Josh Holcomb wrote: This sounds kinda morbid but cool. I think I'll take the kids.

Posted on Friday, April 25th, 2014 at 9:16am.

Tim Parker wrote: Josh,
When I first heard of this event, I thought the same thing, "kinda morbid", but changed my mind as I looked into other similar re-enactments. There is something about immersing yourself into a situation that can change your entire perception and overcome all pre-conceptions. Something like the assassination of a President affects everyone in the Nation and we share an intense emotional response. The funeral tour of the President's body allowed us to grieve together.
I hope that you and your children take full advantage of this opportunity, it might just change you and will definitely intensify your understanding of the mood of the nation in the Spring of 1865.

Posted on Friday, April 25th, 2014 at 9:25am.
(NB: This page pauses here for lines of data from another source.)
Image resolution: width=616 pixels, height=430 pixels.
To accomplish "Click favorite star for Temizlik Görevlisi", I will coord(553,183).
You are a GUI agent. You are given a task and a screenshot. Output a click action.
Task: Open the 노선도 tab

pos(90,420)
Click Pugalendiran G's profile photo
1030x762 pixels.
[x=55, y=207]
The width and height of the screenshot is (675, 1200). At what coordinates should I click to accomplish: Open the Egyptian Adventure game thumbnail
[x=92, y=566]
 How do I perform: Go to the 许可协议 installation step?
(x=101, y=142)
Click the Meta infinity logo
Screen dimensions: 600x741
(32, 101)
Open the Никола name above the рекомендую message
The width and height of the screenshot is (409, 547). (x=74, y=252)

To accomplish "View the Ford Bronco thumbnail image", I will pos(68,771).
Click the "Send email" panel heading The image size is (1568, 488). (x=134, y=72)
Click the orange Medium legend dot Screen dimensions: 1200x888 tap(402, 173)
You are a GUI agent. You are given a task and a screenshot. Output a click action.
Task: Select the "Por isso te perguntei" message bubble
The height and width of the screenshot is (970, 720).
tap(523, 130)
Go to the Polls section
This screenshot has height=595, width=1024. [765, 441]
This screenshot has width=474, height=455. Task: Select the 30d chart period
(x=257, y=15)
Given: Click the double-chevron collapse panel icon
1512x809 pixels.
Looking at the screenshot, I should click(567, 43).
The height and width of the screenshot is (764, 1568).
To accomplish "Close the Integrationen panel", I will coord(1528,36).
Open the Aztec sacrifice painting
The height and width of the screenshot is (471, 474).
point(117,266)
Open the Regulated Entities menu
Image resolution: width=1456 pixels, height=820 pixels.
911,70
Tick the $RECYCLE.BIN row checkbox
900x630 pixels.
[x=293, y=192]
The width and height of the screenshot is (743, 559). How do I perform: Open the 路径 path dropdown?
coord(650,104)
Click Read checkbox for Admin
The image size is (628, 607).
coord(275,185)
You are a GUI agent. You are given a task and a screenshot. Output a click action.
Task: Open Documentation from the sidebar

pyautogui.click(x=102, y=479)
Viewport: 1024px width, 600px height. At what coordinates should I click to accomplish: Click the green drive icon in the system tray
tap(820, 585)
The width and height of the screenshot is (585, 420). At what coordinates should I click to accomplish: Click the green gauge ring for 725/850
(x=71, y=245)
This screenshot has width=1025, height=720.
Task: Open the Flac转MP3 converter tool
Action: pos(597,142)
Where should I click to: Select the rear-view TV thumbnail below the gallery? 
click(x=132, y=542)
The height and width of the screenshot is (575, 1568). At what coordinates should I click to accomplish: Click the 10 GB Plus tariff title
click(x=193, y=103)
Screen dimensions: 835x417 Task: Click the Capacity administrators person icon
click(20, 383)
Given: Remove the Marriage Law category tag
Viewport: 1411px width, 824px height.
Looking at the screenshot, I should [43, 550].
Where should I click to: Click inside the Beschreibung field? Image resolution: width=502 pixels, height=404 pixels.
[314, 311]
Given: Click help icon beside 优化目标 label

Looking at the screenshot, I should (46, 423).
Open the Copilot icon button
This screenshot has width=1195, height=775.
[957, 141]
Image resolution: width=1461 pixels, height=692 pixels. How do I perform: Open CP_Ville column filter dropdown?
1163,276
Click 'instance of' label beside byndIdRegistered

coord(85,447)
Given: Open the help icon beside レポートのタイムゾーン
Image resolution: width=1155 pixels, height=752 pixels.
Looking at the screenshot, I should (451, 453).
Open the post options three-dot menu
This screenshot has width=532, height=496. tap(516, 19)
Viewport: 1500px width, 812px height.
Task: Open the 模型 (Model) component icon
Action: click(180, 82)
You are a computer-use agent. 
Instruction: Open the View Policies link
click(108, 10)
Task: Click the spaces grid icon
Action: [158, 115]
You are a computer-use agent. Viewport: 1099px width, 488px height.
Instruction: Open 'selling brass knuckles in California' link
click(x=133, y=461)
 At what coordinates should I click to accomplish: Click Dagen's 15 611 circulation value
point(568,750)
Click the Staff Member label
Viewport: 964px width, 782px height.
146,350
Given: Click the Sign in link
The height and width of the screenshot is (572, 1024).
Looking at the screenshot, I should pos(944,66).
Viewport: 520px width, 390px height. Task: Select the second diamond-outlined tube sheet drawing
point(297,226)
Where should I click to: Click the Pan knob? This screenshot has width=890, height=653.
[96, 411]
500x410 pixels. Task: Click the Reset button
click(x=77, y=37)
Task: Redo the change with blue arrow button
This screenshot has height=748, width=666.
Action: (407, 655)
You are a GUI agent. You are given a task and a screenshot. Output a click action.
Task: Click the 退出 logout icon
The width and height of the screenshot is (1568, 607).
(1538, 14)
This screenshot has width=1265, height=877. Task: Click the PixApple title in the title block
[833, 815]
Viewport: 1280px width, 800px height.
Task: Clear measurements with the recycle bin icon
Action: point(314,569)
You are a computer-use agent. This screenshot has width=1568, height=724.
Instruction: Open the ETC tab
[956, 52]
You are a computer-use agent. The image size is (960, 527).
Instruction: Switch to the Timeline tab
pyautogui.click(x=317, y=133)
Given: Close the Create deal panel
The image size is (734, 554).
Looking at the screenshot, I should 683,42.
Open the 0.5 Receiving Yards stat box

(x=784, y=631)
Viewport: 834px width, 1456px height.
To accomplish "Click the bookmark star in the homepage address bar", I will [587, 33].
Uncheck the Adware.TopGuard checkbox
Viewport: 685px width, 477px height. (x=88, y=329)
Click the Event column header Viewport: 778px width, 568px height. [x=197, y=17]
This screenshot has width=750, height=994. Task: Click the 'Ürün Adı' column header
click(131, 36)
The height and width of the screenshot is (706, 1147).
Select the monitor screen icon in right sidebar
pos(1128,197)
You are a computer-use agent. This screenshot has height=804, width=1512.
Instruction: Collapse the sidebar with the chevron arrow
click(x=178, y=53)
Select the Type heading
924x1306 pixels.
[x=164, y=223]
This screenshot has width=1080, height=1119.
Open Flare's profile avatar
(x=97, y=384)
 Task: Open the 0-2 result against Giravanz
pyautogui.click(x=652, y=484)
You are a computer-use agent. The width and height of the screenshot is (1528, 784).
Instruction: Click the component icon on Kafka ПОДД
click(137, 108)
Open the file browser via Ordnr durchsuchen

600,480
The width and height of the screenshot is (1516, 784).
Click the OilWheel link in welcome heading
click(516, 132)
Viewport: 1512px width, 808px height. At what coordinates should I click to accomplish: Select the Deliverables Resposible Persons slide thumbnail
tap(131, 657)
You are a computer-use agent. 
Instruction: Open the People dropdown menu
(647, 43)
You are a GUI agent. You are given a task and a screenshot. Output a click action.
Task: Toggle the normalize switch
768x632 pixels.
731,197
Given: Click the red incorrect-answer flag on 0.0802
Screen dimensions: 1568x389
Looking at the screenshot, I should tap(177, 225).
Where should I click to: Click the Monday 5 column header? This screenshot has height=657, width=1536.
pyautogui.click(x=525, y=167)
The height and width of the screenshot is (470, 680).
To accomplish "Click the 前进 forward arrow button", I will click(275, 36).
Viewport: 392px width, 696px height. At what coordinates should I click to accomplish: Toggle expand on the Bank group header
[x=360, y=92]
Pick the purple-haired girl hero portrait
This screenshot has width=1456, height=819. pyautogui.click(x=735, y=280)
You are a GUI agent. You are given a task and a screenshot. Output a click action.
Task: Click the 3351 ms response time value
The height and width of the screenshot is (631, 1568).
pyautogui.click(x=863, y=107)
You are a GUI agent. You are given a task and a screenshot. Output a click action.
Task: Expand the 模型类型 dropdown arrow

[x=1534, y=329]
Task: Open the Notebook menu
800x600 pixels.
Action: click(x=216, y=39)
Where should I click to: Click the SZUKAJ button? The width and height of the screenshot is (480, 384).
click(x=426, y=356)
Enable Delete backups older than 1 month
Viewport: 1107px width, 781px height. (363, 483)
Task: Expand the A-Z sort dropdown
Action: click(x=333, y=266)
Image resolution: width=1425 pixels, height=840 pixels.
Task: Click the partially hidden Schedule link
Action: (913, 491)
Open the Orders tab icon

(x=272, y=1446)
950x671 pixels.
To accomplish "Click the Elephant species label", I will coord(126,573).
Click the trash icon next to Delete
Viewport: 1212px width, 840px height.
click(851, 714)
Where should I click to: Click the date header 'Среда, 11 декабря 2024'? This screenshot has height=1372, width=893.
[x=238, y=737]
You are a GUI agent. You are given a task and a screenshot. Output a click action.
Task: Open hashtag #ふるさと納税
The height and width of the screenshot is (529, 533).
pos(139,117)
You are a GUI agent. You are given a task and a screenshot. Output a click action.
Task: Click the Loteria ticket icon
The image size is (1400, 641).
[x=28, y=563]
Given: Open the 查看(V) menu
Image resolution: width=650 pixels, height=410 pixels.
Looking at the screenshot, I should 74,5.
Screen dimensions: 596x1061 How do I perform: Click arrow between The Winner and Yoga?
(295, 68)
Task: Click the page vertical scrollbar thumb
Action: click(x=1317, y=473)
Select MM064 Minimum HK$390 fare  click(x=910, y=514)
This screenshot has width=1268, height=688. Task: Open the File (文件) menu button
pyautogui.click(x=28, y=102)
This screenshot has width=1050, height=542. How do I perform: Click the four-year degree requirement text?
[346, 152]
Greg Hancock wrote: Josh, Tim, agree with you both,

History is full of "morbid" things, but too, it's important to remember lest we forget. I consider Lincoln's assassination on occasion as he's one of my personal heros. The man had amazing character and integrity during one of our country's most difficult times. I prefer to set aside the "creepy" factor, and muse on what it took to wrestle with issues of the magnitude he did in his day and manage with grace, wisdom, fairness and fortitude.

Posted on Friday, April 25th, 2014 at 9:50am.